Wisdom teeth were designed to replace decayed molars that early humans typically lost relatively early in life. However, with modern dental care we no longer need these replacement teeth. In fact, they can actually cause many problems, including overcrowding and decay. If your wisdom teeth are painful, decayed, or likely to push your other teeth out of alignment, you may need to get them extracted.
If your dental x-rays show problems with your wisdom teeth or adjacent teeth, or you have pain, we will definitely want you to explore the possibility of wisdom tooth extraction. We will explain the procedure in detail so that you understand the risks and benefits and can make an informed decision about your care.
Because we have talented oral surgeons on staff, you don’t have to go to an unfamiliar office and deal with a whole new group of people for your surgery. Instead, you will be welcomed by caring staff you already know. We will make sure you are properly sedated prior to the procedure so that you will not be aware of any pain from the extraction. During the actual surgery the dentist will:
- Make an incision in the gums (in the case of an unerupted tooth)
- Remove the tooth, possibly dividing it into sections if needed
- Clean the site and remove any tooth or bone fragments
- Cover the extraction site with gauze to help a blood clot form
Following your wisdom tooth extraction, you will be sent home with detailed instructions for aftercare along with a prescription for medication to ease any pain and prevent infection. Some typical aftercare instructions include:
Rest: Plan to take it easy for the rest of the day following your surgery. Also, try to avoid any strenuous activity for about a week. This will help prevent the blood clot from becoming dislodged from the extraction site.

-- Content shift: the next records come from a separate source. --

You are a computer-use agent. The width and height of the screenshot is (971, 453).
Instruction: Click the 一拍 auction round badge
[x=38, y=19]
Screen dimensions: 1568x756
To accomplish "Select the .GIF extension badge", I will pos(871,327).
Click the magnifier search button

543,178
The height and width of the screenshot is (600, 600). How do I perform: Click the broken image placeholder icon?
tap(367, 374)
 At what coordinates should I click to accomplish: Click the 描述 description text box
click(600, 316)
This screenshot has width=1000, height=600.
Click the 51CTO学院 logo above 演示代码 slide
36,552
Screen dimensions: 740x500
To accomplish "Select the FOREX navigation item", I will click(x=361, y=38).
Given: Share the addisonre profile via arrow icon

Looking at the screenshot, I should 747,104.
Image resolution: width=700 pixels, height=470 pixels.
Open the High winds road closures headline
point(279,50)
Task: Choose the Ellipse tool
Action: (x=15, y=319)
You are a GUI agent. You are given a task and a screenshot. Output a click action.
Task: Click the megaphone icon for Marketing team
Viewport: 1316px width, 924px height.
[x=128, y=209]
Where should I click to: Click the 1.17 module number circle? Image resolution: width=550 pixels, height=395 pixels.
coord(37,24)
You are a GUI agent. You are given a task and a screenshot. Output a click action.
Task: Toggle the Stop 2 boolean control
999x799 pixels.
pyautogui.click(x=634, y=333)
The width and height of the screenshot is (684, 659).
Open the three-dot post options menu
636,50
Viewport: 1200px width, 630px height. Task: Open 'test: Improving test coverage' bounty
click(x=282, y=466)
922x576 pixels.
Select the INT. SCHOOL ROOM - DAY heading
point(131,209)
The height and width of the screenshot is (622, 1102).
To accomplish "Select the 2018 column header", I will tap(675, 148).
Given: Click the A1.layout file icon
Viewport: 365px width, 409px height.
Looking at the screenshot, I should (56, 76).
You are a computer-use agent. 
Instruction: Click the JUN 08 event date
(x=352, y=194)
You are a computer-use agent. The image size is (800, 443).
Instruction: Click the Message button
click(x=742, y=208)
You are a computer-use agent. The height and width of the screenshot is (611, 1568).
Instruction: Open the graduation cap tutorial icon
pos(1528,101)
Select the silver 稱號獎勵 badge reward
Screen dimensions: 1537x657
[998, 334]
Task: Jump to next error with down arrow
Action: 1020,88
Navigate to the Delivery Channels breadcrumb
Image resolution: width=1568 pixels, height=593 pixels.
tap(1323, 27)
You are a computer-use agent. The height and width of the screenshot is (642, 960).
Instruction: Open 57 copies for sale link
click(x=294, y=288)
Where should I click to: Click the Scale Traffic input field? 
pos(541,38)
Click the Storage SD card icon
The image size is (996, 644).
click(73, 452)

Drinking: Avoid hot drinks, soda, caffeine, and alcohol for 24 hours after your wisdom tooth extraction. Also, avoid drinking with a straw for about a week because this could make the wound open up.
Eating: You will definitely be restricted to soft foods for 24 hours after surgery. Start adding semisoft foods as you are able to tolerate them, but avoid anything hot or spicy.
Cleaning: This is the only situation where a dentist is going to tell you NOT to brush your teeth. Don’t do any type of cleaning for 24 hours after surgery. Then, you can begin cleaning your mouth by gently rinsing with warm salt water every few hours. You can start brushing after 24 hours but be very gentle around the extraction site.
Complications: If you experience any problems such as severe pain, fever, or worsening swelling, call your dentist immediately.
We will call you after your surgery to check in and see how you’re doing and answer any questions you may have.